§ REQUIREMENT A
In the Nisbet McRobie article, which touring team did McRobie play against in his only match for New Zealand?
§ REQUIREMENT B
Output the portion of the Nisbet McRobie article that begins at the words "Provincial / State" and stops after "Zealand / 0 / (0)".

Provincial / State sides
- Years: Team / Apps / (Points)
- 1889–1896: Southland

International career
- Years: Team / Apps / (Points)
- 1896: New Zealand / 0 / (0)

= Nisbet McRobie =

Nisbet McRobie (5 November 1872 – 27 September 1929) was a New Zealand rugby union player, master printer, newspaper proprietor, and politician.

==Rugby union==
A hooker, McRobie represented, and often captained, at a provincial level between 1889 and 1896. In 1896 he became the first player from the Southland union to play for the New Zealand national side, when he appeared in a match against the touring Queensland team. That was his only game for New Zealand. He later served on the management committee of the New Zealand Rugby Union between 1900 and 1901.

==Printing and newspaper career==
After completing his printing apprenticeship, McRobie worked for The Press in Christchurch, The Timaru Herald, and The New Zealand Times in Wellington, becoming the factory manager for the latter newspaper in 1904. After a period managing the Pahiatua Herald, McRobie was appointed general manager of The New Zealand Times. In 1909 he purchased the Waihi Daily Times, but sold that publication in 1915, and moved to Auckland, where he became the manager of Business Printing Works Limited. McRobie served as president of the Auckland Master Printers' Association between 1916 and 1924, and was president of the New Zealand Master Printers' Federation from 1922 to 1924.

==Politics==
At the 1911 general election, McRobie stood as the Reform Party candidate in the Ohinemuri electorate. He finished in third place, behind the incumbent, Hugh Poland of the Liberal Party, and the Socialist candidate, Pat Hickey.

==Death==
McRobie died at his home in the Auckland suburb of Epsom on 28 September 1929, after a long illness. He was buried at Hillsborough Cemetery.

§ ENTRIES SUPPLIED
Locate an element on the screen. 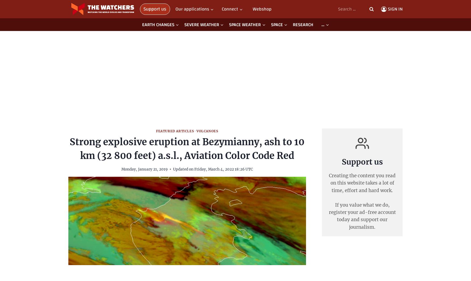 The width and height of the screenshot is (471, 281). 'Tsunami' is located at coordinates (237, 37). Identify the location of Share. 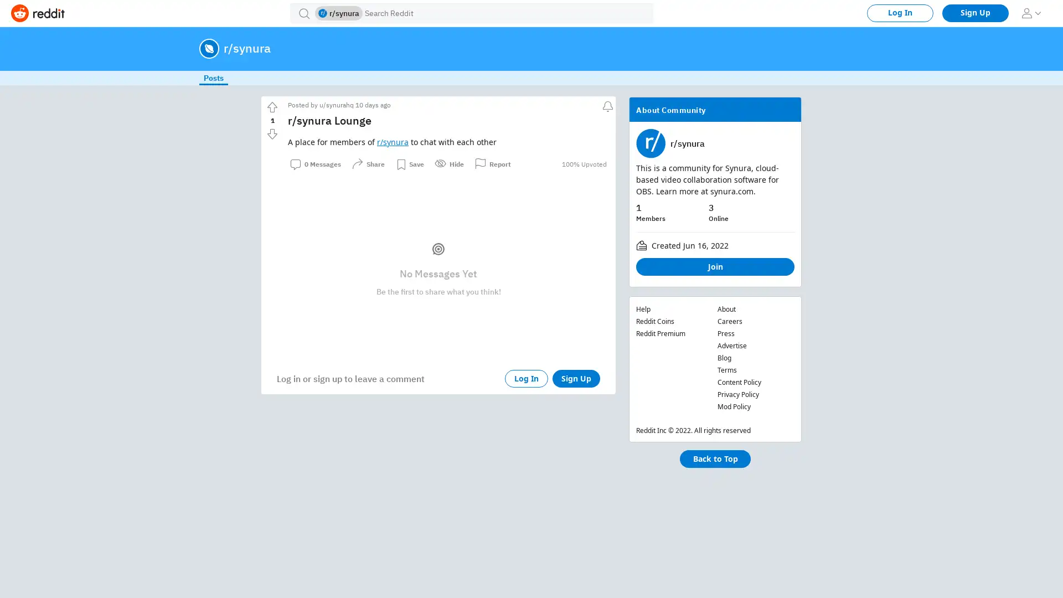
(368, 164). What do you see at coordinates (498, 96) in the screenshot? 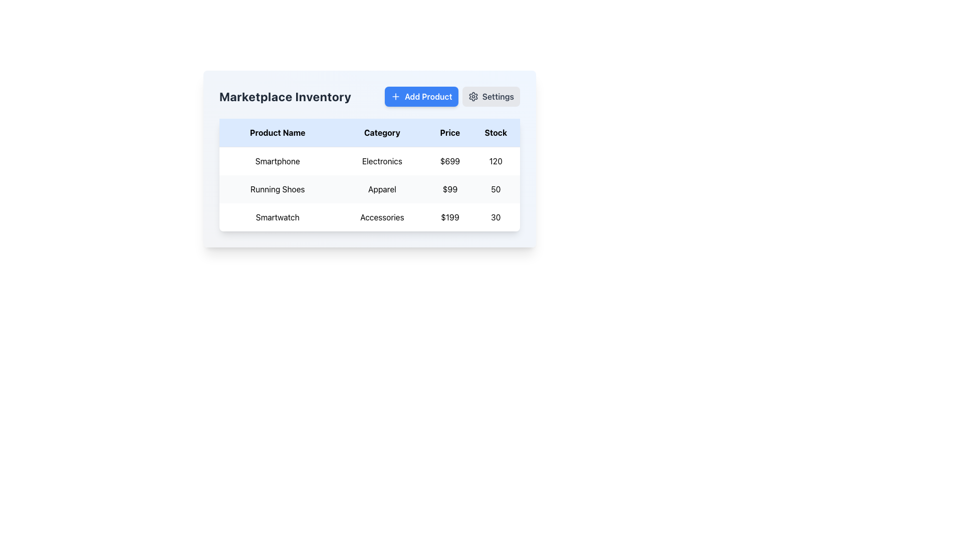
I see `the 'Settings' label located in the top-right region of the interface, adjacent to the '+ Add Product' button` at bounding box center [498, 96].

...

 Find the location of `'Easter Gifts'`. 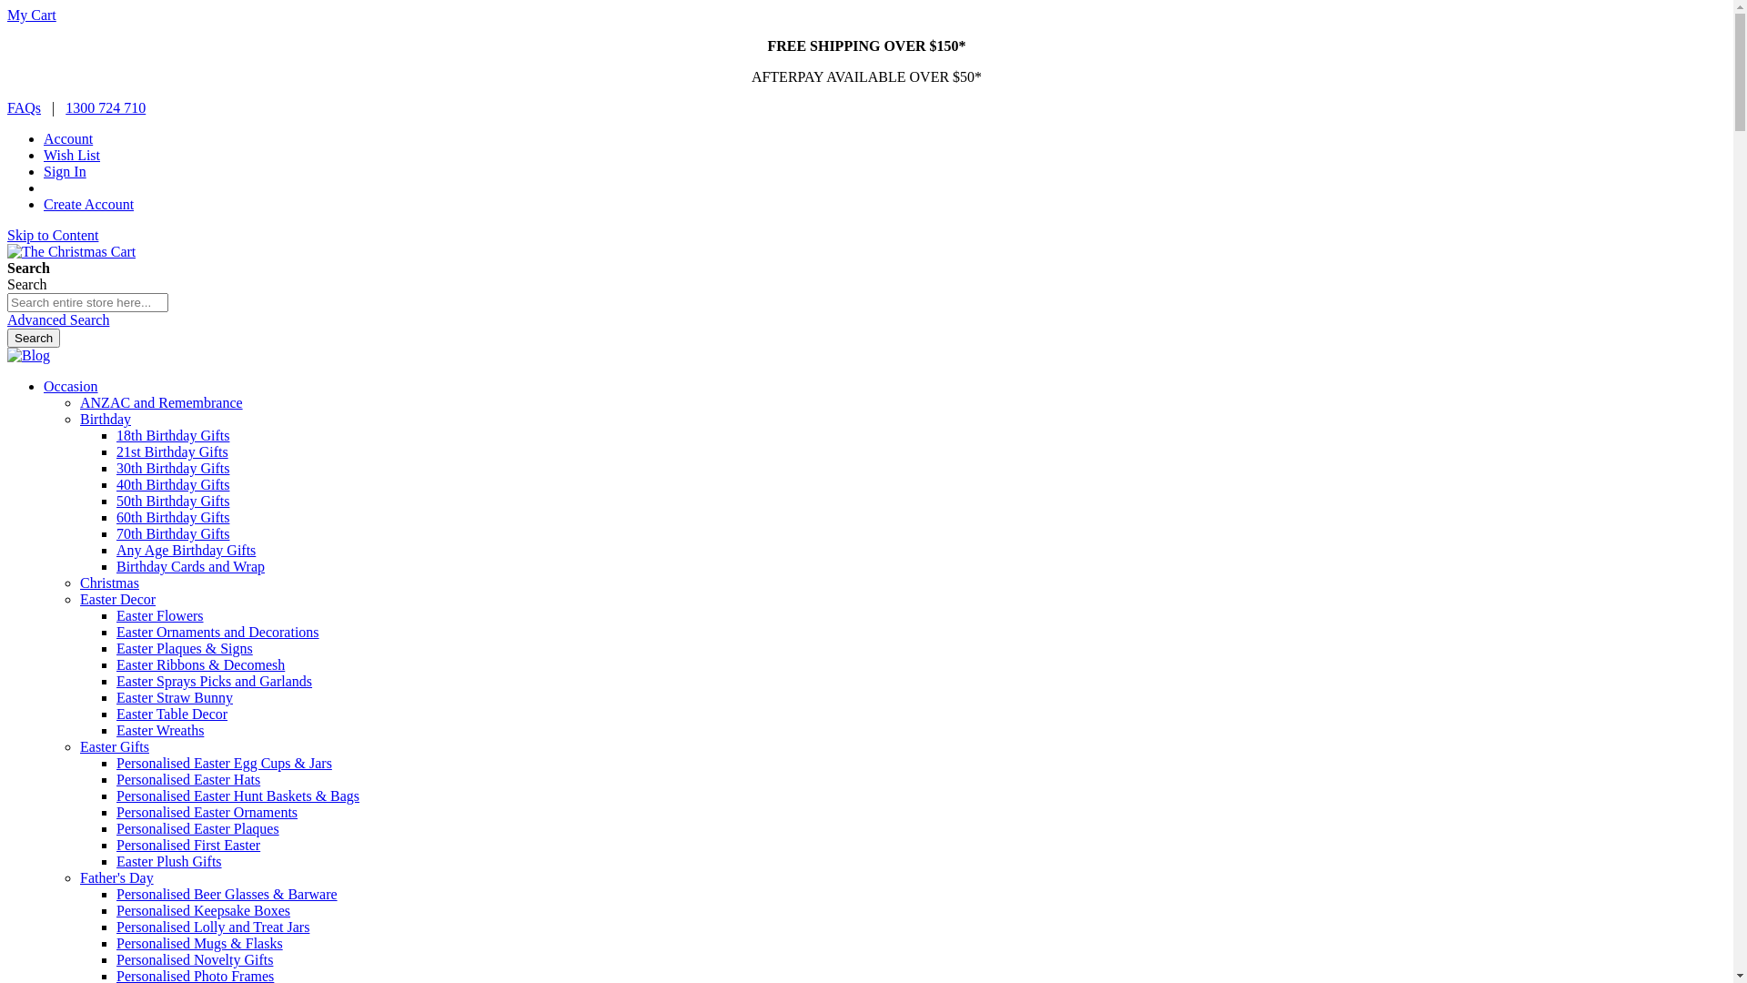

---

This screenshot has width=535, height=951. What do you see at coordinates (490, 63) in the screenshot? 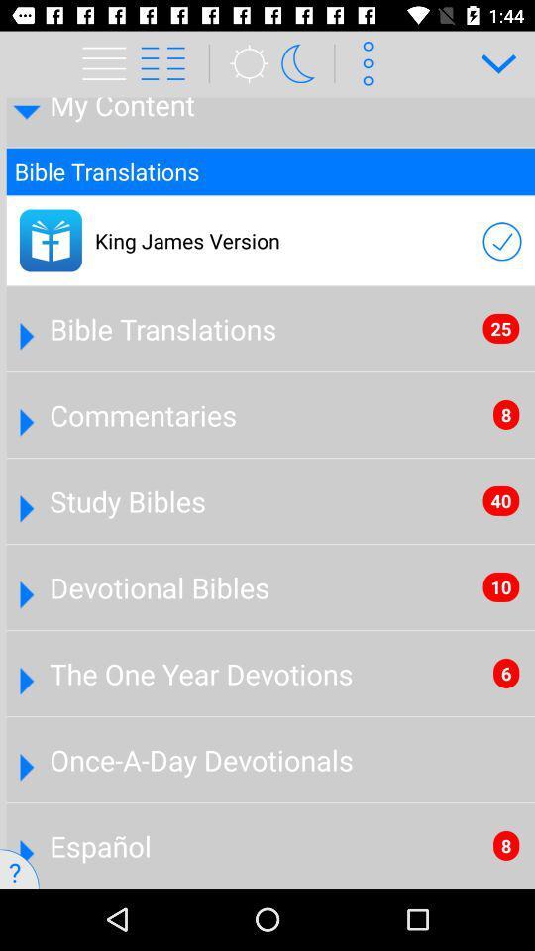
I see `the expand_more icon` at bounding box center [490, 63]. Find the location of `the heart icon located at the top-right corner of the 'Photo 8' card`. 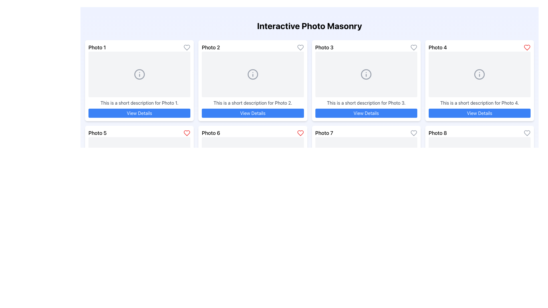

§ TASK ANSWER A
Queensland

§ TASK ANSWER B
Provincial / State sides
- Years: Team / Apps / (Points)
- 1889–1896: Southland

International career
- Years: Team / Apps / (Points)
- 1896: New Zealand / 0 / (0)